Extract the stretch of the material from its beginning through the line containing "click(x=69, y=211)", reproducing every line unchanged.

— START Supplied records —

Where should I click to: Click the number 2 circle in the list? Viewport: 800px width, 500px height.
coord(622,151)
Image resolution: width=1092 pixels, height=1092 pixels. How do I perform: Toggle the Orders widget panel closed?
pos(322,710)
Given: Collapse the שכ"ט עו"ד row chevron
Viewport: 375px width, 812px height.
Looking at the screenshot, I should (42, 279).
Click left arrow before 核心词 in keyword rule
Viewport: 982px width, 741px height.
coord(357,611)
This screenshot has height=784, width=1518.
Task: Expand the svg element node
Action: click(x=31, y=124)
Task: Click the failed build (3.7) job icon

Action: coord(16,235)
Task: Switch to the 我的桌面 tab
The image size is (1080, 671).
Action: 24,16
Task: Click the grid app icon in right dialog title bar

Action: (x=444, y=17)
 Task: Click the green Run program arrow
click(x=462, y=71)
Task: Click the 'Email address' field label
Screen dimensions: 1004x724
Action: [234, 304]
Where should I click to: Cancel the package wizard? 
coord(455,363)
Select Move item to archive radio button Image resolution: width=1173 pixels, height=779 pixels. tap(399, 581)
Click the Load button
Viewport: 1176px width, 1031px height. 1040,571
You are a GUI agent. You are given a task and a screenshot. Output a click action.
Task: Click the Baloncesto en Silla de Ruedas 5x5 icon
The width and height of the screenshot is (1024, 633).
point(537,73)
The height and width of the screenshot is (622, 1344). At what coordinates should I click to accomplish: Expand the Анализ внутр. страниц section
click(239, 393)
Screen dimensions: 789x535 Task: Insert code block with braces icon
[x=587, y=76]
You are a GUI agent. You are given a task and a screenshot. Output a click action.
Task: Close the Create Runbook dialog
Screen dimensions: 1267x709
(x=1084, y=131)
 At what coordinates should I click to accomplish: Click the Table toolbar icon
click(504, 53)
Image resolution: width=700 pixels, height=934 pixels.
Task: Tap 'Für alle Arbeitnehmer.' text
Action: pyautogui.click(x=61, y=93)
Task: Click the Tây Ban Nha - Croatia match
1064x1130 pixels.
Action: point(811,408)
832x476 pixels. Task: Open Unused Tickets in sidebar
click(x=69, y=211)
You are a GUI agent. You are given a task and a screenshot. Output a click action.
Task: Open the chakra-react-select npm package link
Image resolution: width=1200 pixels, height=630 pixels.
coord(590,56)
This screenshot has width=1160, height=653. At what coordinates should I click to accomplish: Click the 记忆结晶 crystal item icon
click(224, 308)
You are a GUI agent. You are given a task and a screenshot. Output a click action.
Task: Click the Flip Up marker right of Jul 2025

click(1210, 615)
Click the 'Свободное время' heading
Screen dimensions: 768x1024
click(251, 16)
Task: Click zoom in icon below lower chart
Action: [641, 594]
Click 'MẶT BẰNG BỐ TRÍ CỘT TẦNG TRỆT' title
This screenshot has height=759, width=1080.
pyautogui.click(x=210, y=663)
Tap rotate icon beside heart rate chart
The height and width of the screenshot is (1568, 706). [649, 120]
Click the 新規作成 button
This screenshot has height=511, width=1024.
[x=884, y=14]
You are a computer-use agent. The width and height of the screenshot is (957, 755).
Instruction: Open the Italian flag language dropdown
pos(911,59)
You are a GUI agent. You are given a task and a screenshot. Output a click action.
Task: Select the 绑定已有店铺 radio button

— END Supplied records —

Final result:
Where should I click to: Click the number 2 circle in the list? Viewport: 800px width, 500px height.
coord(622,151)
Image resolution: width=1092 pixels, height=1092 pixels. How do I perform: Toggle the Orders widget panel closed?
pos(322,710)
Given: Collapse the שכ"ט עו"ד row chevron
Viewport: 375px width, 812px height.
Looking at the screenshot, I should (42, 279).
Click left arrow before 核心词 in keyword rule
Viewport: 982px width, 741px height.
coord(357,611)
This screenshot has height=784, width=1518.
Task: Expand the svg element node
Action: click(x=31, y=124)
Task: Click the failed build (3.7) job icon

Action: coord(16,235)
Task: Switch to the 我的桌面 tab
The image size is (1080, 671).
Action: 24,16
Task: Click the grid app icon in right dialog title bar

Action: (x=444, y=17)
 Task: Click the green Run program arrow
click(x=462, y=71)
Task: Click the 'Email address' field label
Screen dimensions: 1004x724
Action: [234, 304]
Where should I click to: Cancel the package wizard? 
coord(455,363)
Select Move item to archive radio button Image resolution: width=1173 pixels, height=779 pixels. tap(399, 581)
Click the Load button
Viewport: 1176px width, 1031px height. 1040,571
You are a GUI agent. You are given a task and a screenshot. Output a click action.
Task: Click the Baloncesto en Silla de Ruedas 5x5 icon
The width and height of the screenshot is (1024, 633).
point(537,73)
The height and width of the screenshot is (622, 1344). At what coordinates should I click to accomplish: Expand the Анализ внутр. страниц section
click(239, 393)
Screen dimensions: 789x535 Task: Insert code block with braces icon
[x=587, y=76]
You are a GUI agent. You are given a task and a screenshot. Output a click action.
Task: Close the Create Runbook dialog
Screen dimensions: 1267x709
(x=1084, y=131)
 At what coordinates should I click to accomplish: Click the Table toolbar icon
click(504, 53)
Image resolution: width=700 pixels, height=934 pixels.
Task: Tap 'Für alle Arbeitnehmer.' text
Action: pyautogui.click(x=61, y=93)
Task: Click the Tây Ban Nha - Croatia match
1064x1130 pixels.
Action: point(811,408)
832x476 pixels. Task: Open Unused Tickets in sidebar
click(x=69, y=211)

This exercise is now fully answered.